The Element Encyclopedia of Witchcraft: The Complete A-Z for the Entire Magical World - Judika Illes 2005
Snake, Serpentine or Spiral Dances
There are two types of snake dances:
Dancing with snakes
Dancing the spiral or serpentine dance
There is no animal more associated with magic, witchcraft, and women’s power than snakes. Although men dance with snakes, too, snake dances are largely women’s dances.
Because he invented and forged tools devoted to agriculture, circumcision, and warfare, traditionally considered “men’s business,” Ogun, the West African deity of iron, is often considered a “man’s deity.” However, once upon a time, another aspect of Ogun’s devotions, now largely abandoned, involved snake charming and dancing. Women were his chief devotees in this aspect of his cult.
Snakes are beautiful, flexible, and often goodnatured: they’re willing to be handled and may participate in the dance. Women from all over Earth have danced with snakes as part of magical and spiritual rites. Some belly dancers and other traditional dancers still dance with snakes; this is not an abandoned, forgotten tradition.
Historically significant snake dancers include:
The Maenads, who allegedly danced with snakes, engaged in snake charming and wore snakes in their hair as crowns. (Deities like Brigid, Hecate, Lilith, and Persephone are depicted with similar hair-dos. Snake-haired Medusa may also be understood to embody this concept.)
The Italian deity Angitia was the niece of the sorceress-spirit Circe. She learned her aunt’s magical secrets including fire-walking and snake charming and brought them to the Roman region. (See DIVINE WITCH:Angitia.)
Marie Laveau, the self-proclaimed Pope of Voodoo, famously danced with her snake, the Grand Zombi, during Midsummer’s Eve rituals on the Bayou St John. Her snake’s name often confuses because it sounds identical to the zombis, the living dead, of Haitian lore. However, in this case, Zombi is a variant of what is now most commonly spelled Simbi in English. Simbi is a powerful water-snake deity of Congolese origin.
Mami Waters, currently an extremely popular West and Central African deity, is most often depicted in the guise of a snake charmer. Mami Waters was originally a water-snake spirit, similar to a mermaid. Once a minor, regional spirit, during the later twentieth century she emerged as among the most popular deities of a newly urbanized sub-Saharan Africa. An old German theatrical poster promoting a snake charmer somehow became identified with Mami Waters; it is now her most popular devotional icon.
There is also a different type of snake dance, which may or may not incorporate living snakes. This dance is also known as a serpentine—or line—dance. A company of dancers—the more numerous the more effective—forms a sinuous, twisting line that mimics the motion of a snake. This type of dance is also commonly called a spiral dance.

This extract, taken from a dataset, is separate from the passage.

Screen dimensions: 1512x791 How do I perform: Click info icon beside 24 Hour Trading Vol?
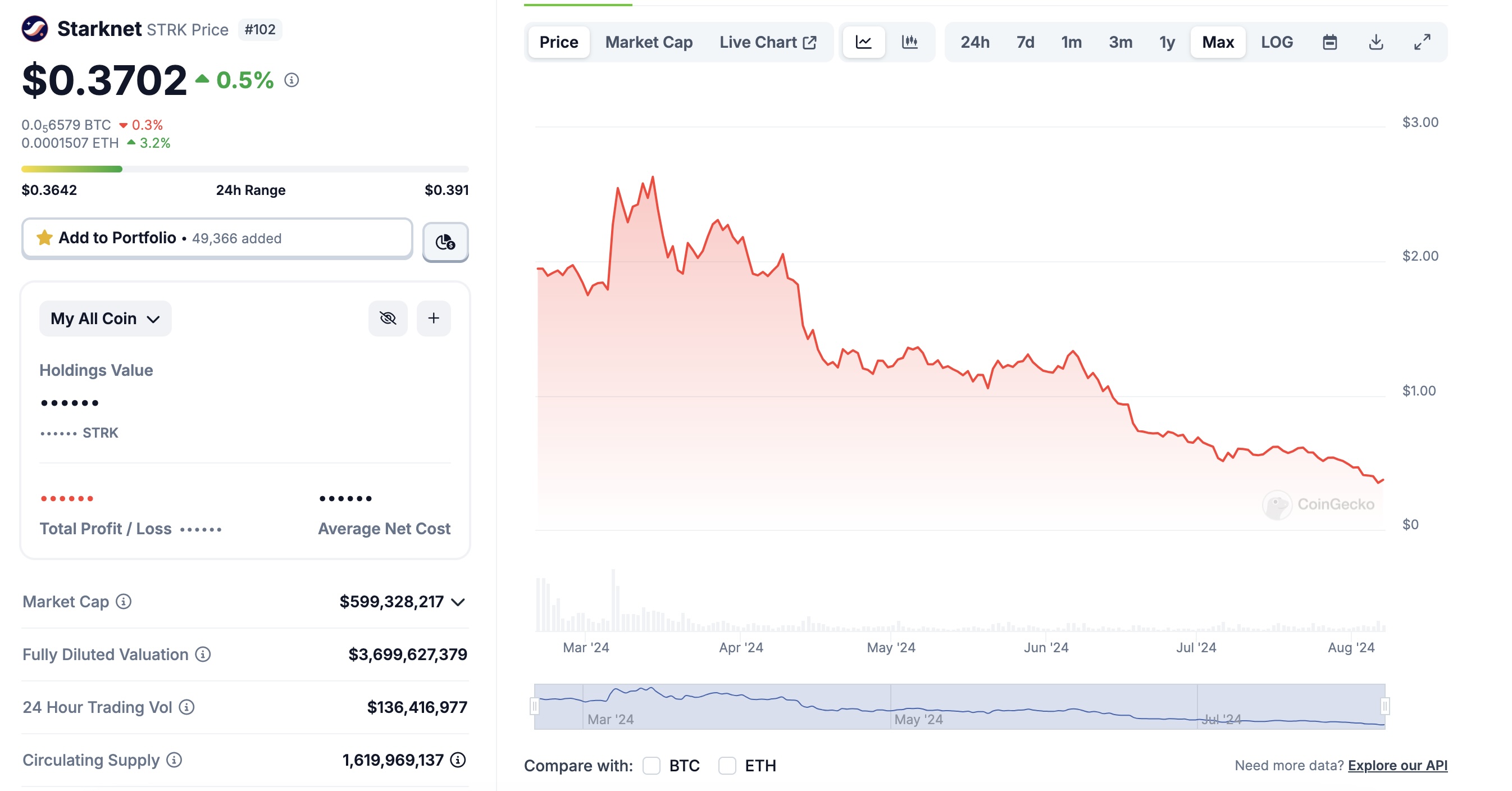pyautogui.click(x=186, y=707)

The serpentine dance is an affirmation of life and the potential for resurrection. The original danse macabre in its primitive form reproduced the movements of the serpentine line dance although no apparent conscious associations with snakes exist. In this context the danse macabre may be understood as either affirming life in the face of death or of succumbing to the despair of the Black Death.
Neolithic statuettes and other surviving stone and pottery crafts are often embellished with spirals; these spirals curve around bodies, most typically around those anatomical parts most associated with sex and procreation. These spirals are understood as representing serpentine power: they protect, preserve, enhance, and increase generative, creative power.
The twisting line of serpentine dancers essentially recreates a giant, magical snake that spirals around sacred sites, trees, mountains, and homes (or anything else); the dancers reproduce the motif of the spiraling snake; they, too, generate magical energy and blessings.